Speaker 1 (board member) said the board’s initial forecast was $507,000 and that the figure was trimmed through a series of reductions to reach the signed $492,320 total. "Initial budget forecast was $507,000," Speaker 1 said, adding later, "So basically, our final budget that we signed was 492,320." Speaker 1 also noted the board approved a 1% increase with four members voting yes and one abstaining during the finalization process.

Speaker 5 (presenter) told the board, "Our estimated revenue for 2025 is down from last year due to the, that, alternative pulp mill closure and sale, but it's not down by that much." The presenter said the largest ongoing costs remain staff wages and fixed items such as insurance and utilities, and described targeted cuts: travel and training were reduced, DVD purchases were scaled back substantially, and book purchases were trimmed from 30 new books per month to 20.

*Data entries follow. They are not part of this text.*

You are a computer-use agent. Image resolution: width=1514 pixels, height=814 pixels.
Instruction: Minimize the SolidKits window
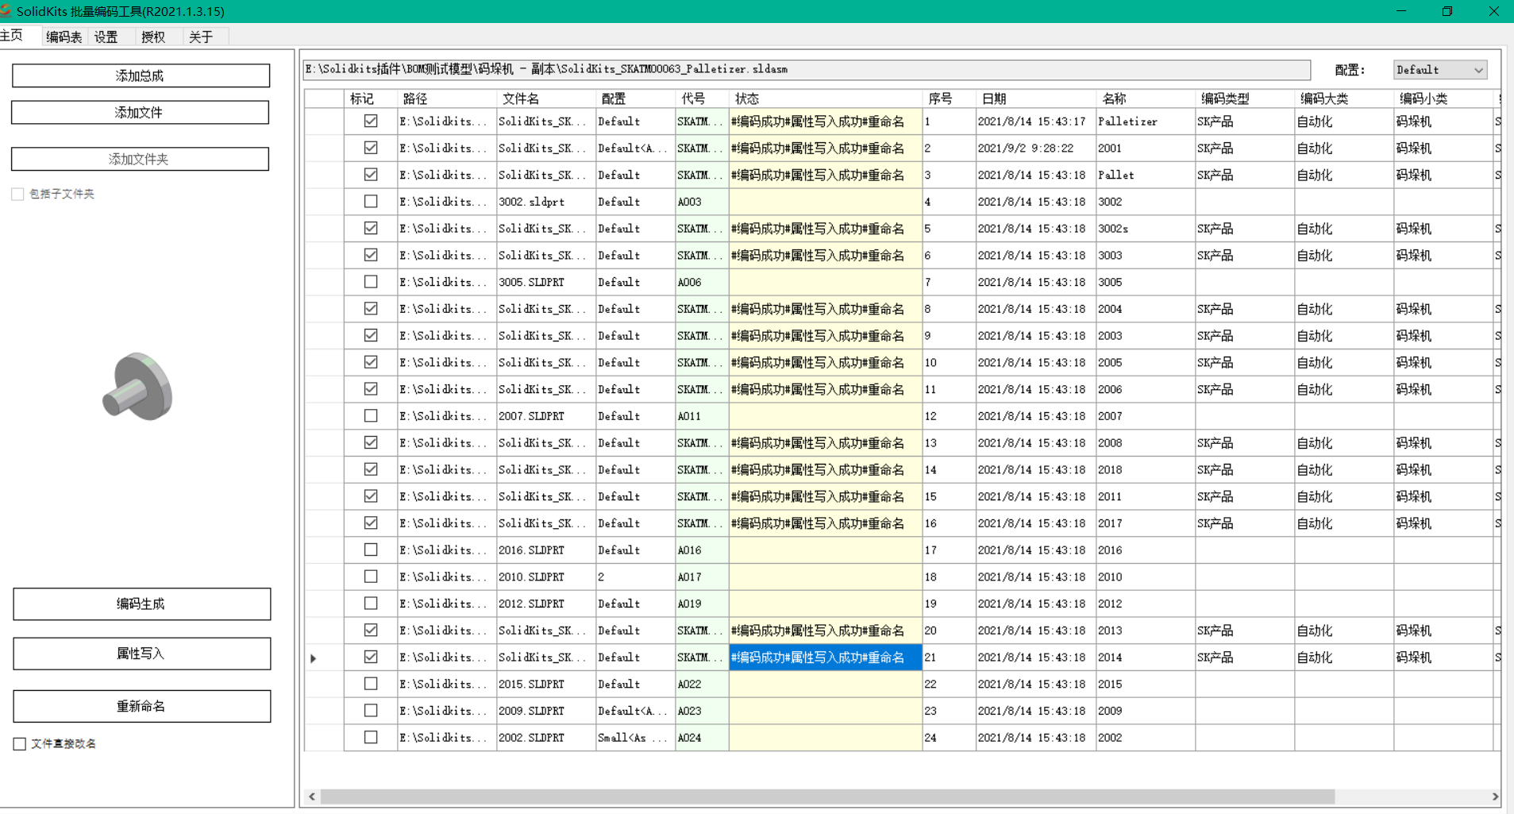pyautogui.click(x=1400, y=11)
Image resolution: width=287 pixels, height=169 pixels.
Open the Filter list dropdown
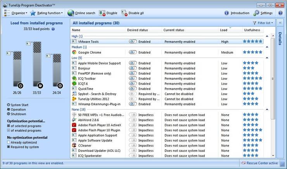click(263, 23)
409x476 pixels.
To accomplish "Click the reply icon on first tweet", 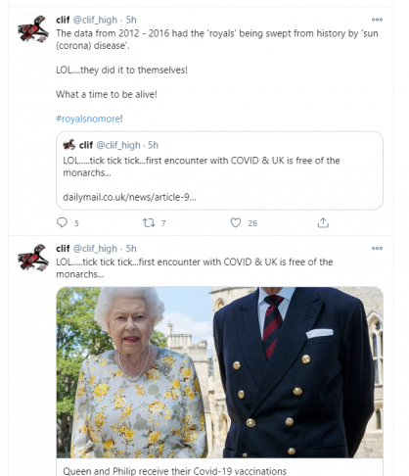I will point(62,222).
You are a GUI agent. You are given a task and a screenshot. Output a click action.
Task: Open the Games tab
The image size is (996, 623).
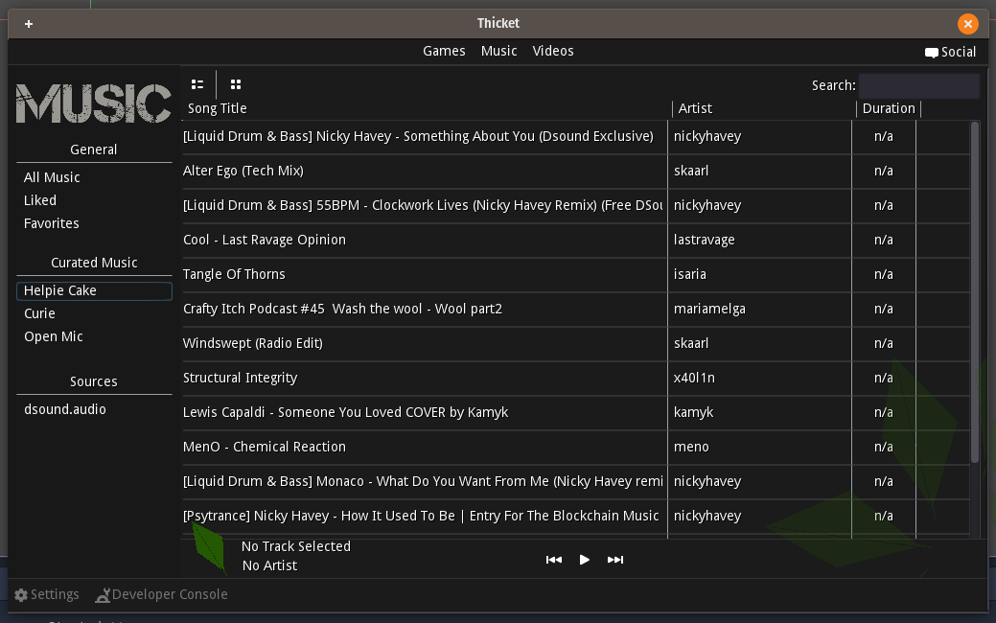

The board discussed more granular changes: book-club purchases were reduced (from 5 copies of a title per club to keeping 2 copies after the club), and the board explored replacing a roughly $13,000-per-year contracted yard-service with a less expensive option. The presenter identified one capital expenditure on the list for the year: replacing temporary "wheelie cart" storage with actual bookcases for the board’s collections.

On staffing, the presenter said one employee recently resigned after commuting from the Tri-Cities area and the position is in the process of being filled; board members warned that trimming full-time positions could complicate scheduling and service continuity.

Why this matters: the cuts affect circulating materials, scheduled programming capacity and facility maintenance. Board members asked about revenue sources and were told the revenue estimate comes from the levy and that investment interest has helped keep the budget balanced in recent years.

The board completed the public review of the budget and moved on to other business; no additional formal votes on budget line items are recorded in the public transcript.

Next steps: the board noted a member’s term expires in March and that they will address appointments; the meeting later moved to an executive session on personnel.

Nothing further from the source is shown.